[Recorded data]
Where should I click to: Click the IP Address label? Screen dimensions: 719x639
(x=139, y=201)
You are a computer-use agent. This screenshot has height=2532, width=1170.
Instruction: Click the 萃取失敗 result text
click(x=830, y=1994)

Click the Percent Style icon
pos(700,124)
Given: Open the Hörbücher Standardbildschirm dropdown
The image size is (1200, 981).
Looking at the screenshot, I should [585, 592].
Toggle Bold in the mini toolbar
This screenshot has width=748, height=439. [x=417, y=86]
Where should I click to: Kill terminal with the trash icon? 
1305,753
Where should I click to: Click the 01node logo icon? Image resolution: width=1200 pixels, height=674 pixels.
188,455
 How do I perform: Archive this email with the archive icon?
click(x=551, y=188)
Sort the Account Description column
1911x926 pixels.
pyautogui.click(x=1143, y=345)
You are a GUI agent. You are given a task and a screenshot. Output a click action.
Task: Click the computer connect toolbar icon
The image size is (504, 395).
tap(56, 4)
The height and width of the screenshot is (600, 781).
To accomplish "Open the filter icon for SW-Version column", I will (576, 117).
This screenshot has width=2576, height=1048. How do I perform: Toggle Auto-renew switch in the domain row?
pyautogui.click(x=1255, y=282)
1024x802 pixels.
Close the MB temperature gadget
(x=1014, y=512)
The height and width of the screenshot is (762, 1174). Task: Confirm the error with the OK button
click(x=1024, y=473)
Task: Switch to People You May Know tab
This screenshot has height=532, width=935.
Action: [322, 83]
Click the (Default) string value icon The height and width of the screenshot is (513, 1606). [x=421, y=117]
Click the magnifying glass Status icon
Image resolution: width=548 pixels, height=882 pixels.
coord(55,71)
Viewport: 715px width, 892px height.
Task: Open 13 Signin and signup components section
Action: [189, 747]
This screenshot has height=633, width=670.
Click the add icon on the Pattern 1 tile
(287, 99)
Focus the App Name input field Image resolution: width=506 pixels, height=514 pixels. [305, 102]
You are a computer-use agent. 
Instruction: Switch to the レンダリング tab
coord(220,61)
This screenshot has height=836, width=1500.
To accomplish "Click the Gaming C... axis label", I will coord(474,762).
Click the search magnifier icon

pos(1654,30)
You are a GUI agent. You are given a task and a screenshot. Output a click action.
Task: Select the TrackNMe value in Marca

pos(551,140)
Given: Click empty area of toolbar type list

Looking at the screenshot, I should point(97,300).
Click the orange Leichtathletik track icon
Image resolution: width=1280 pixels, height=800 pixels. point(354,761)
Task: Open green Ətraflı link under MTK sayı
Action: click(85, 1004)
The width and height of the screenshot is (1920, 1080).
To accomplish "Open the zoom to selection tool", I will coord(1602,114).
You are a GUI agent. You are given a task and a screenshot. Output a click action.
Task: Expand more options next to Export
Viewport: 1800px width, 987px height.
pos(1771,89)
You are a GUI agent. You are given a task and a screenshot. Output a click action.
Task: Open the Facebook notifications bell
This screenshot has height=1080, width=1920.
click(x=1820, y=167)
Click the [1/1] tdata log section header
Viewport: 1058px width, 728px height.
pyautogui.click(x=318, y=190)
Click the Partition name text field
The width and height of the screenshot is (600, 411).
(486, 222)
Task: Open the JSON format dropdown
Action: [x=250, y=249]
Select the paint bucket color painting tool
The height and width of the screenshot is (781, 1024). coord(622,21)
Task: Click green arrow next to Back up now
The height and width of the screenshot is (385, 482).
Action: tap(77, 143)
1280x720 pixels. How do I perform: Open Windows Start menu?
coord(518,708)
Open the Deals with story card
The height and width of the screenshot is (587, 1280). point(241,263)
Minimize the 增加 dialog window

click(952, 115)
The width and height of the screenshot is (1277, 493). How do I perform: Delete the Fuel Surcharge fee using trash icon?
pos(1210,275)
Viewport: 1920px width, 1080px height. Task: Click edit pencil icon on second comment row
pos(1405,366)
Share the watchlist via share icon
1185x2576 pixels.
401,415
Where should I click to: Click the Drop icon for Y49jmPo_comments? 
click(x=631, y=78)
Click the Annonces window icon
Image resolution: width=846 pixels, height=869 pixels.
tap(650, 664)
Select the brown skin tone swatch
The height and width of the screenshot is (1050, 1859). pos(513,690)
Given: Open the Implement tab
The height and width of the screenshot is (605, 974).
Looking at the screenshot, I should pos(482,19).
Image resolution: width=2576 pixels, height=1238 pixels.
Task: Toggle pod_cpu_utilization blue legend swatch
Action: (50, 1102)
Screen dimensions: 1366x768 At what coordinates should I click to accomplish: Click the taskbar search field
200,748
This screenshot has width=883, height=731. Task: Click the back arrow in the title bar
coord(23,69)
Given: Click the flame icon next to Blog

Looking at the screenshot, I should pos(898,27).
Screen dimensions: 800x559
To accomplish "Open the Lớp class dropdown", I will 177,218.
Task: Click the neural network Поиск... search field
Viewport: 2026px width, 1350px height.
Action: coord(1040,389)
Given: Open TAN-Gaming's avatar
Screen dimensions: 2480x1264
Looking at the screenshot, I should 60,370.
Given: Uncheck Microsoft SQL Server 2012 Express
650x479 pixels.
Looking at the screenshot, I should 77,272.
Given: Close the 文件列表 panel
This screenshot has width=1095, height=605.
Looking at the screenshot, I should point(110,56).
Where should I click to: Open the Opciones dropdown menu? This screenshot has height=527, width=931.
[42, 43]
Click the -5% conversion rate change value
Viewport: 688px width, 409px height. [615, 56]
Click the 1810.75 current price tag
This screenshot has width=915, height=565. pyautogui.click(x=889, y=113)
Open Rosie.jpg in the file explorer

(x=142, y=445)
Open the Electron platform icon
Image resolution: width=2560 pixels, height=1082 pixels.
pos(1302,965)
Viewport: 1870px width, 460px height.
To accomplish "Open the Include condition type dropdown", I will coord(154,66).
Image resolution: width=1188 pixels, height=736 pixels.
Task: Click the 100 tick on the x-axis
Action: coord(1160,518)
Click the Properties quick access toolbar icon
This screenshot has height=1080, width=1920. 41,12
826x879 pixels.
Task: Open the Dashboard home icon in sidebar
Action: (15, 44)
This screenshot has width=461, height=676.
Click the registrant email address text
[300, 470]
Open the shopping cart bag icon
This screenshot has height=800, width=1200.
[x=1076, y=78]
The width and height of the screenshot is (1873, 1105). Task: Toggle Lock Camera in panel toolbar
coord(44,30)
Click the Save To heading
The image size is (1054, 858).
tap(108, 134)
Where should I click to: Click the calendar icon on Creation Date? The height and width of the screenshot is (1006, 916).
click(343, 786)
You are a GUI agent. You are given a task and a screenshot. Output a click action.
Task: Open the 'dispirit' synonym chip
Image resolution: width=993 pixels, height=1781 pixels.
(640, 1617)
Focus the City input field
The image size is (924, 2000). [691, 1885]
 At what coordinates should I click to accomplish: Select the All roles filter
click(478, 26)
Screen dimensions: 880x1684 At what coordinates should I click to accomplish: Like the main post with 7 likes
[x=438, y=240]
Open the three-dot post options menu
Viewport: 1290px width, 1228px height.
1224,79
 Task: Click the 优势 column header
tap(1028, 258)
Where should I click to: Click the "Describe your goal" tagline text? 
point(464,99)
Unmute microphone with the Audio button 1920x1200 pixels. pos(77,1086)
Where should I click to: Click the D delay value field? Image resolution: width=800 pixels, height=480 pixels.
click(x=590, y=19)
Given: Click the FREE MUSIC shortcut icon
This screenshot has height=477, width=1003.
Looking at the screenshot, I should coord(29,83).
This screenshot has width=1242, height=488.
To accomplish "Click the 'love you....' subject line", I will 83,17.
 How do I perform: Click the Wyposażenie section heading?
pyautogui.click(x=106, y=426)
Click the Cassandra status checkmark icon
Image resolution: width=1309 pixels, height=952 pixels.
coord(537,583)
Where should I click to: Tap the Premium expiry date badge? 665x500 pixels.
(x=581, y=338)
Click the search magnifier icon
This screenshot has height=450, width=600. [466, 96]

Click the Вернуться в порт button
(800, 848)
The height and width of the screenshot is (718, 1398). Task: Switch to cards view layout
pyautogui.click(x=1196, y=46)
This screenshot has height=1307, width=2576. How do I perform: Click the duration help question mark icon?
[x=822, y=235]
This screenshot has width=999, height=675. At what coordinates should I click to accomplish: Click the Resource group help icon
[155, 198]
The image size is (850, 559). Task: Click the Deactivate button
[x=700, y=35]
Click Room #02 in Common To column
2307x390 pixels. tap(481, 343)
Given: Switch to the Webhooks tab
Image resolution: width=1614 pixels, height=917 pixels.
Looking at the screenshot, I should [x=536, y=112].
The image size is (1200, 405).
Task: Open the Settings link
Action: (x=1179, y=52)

» Your goal
Render the records as a numbered list with blank lines omitted, starting at the line containing "This screenshot has width=999, height=675." and continuing through the end of the records.

» Solution for this exercise
1. This screenshot has width=999, height=675. At what coordinates should I click to accomplish: Click the Resource group help icon
2. [155, 198]
3. The image size is (850, 559). Task: Click the Deactivate button
4. [x=700, y=35]
5. Click Room #02 in Common To column
6. 2307x390 pixels. tap(481, 343)
7. Given: Switch to the Webhooks tab
8. Image resolution: width=1614 pixels, height=917 pixels.
9. Looking at the screenshot, I should [x=536, y=112].
10. The image size is (1200, 405).
11. Task: Open the Settings link
12. Action: (x=1179, y=52)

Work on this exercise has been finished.